I had no idea how many emails one person could receive in one day. It’s absurd. I think I receive an average of 40 or more emails a day. Whether you’re emailing about a sponsorship, event, advertising request or proposal, emails are a huge part of my day-to-day work life. Although this doesn’t seem like a fun aspect of the job, it’s vital in order to get things done. My tip is to make sure your email folders are hyper organized so you don’t lose track of anything!

Planning and organization is essential:

I’m a huge post-it note/agenda junkie. I thrive off of making to-do lists, and checking things off of my to-do list is arguably my favorite past time. This has helped me a ton with my job because if you’re not on top of your daily tasks, you will fall behind. If you don’t keep your desk and files organized, you will lose important papers, and will regret it later. Make sure everything is labeled and put away after using it, so it doesn’t end up somewhere else!

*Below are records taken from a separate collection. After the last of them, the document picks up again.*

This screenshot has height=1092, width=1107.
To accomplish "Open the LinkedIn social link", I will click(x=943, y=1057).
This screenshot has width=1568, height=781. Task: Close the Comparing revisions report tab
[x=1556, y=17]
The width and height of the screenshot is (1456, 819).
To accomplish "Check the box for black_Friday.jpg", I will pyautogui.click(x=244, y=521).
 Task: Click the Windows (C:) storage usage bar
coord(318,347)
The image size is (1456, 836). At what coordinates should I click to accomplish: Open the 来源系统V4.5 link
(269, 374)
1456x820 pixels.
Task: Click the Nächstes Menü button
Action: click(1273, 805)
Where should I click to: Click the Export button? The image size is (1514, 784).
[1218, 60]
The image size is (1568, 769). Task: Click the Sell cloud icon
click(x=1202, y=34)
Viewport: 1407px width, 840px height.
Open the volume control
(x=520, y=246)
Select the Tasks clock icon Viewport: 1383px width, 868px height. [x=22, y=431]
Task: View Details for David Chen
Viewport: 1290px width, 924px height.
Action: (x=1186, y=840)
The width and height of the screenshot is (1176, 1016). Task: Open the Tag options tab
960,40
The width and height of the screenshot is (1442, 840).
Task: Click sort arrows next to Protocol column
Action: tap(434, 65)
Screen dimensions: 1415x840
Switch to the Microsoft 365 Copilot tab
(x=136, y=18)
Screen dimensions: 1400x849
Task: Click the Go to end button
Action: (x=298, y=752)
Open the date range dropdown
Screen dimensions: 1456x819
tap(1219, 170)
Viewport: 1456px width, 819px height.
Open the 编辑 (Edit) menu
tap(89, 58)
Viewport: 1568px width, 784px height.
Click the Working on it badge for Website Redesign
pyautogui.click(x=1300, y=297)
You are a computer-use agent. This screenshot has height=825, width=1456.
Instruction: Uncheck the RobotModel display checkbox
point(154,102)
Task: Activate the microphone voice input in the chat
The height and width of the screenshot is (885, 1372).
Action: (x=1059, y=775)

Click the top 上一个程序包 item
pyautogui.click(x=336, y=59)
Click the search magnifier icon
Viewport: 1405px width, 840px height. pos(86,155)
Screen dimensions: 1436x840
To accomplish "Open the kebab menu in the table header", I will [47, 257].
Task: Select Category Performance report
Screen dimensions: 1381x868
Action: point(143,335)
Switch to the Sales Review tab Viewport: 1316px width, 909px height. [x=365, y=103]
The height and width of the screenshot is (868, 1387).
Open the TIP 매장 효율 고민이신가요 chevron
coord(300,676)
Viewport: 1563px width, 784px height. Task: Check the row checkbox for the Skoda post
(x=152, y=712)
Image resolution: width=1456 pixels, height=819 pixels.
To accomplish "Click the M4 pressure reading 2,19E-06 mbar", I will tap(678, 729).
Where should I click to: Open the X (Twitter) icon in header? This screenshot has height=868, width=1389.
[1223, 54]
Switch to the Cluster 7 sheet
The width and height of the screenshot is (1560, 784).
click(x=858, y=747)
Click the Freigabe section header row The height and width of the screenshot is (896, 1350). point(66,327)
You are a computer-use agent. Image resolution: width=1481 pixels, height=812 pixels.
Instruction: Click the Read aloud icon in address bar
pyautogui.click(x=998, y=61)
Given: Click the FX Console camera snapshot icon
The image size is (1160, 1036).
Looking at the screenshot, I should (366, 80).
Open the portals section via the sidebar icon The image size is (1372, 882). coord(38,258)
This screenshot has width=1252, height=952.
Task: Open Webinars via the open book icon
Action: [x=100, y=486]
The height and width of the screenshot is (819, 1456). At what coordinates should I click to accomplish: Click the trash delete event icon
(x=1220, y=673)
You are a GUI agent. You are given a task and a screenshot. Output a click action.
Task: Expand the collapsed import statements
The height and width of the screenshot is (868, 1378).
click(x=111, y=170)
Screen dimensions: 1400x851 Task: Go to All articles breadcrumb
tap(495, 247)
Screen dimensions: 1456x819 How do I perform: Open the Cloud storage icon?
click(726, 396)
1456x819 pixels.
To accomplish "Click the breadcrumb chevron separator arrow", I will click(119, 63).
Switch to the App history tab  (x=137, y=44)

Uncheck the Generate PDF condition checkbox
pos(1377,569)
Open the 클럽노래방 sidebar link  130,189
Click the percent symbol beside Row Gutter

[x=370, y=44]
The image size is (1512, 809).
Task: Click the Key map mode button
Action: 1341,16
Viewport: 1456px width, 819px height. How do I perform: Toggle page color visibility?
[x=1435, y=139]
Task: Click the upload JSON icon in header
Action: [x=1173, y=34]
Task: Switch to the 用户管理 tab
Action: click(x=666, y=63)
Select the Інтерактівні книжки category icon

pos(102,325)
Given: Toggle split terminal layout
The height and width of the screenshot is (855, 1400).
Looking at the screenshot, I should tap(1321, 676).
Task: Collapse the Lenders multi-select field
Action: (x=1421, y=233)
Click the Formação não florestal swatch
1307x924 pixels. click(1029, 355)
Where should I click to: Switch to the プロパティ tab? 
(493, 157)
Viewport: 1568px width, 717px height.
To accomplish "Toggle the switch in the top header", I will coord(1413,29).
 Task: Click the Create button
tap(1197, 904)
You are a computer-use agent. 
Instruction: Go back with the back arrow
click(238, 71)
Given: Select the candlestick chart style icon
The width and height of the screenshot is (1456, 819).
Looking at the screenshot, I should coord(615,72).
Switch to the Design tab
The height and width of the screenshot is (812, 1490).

Check and double check your work:

This is especially important for writing advertising proposals and sponsorship proposals. If you have a mistake in your grammar, or in your financial outlines, NO ONE will take you seriously. It also could cost you money. For example, if you clearly state your client isn’t responsible for printing or providing creative work, you’re costing your company $1,000. You don’t want to be the reason your company pays for your mistakes. Proofread everything at least three times before pressing send.

Don’t just wing it:

Guys, there are a lot of situations where you can just “wing it,” but your marketing job should not be one of them. If you’re not sure of an answer or how to handle something, Google it, or ask someone else. It’s okay not to know the answers. But don’t go into a situation where you’re winging it and hoping everything will turn out well. More often than not—it won’t go over well with you and your corporate office. Plan and prepare for everything just in case.

I hope this helped you all to learn a little more about the marketing field, especially for those who are interested in marketing as a future career path.

What were important lessons you learned at your job within the first few weeks of working? Make sure to share your lessons below!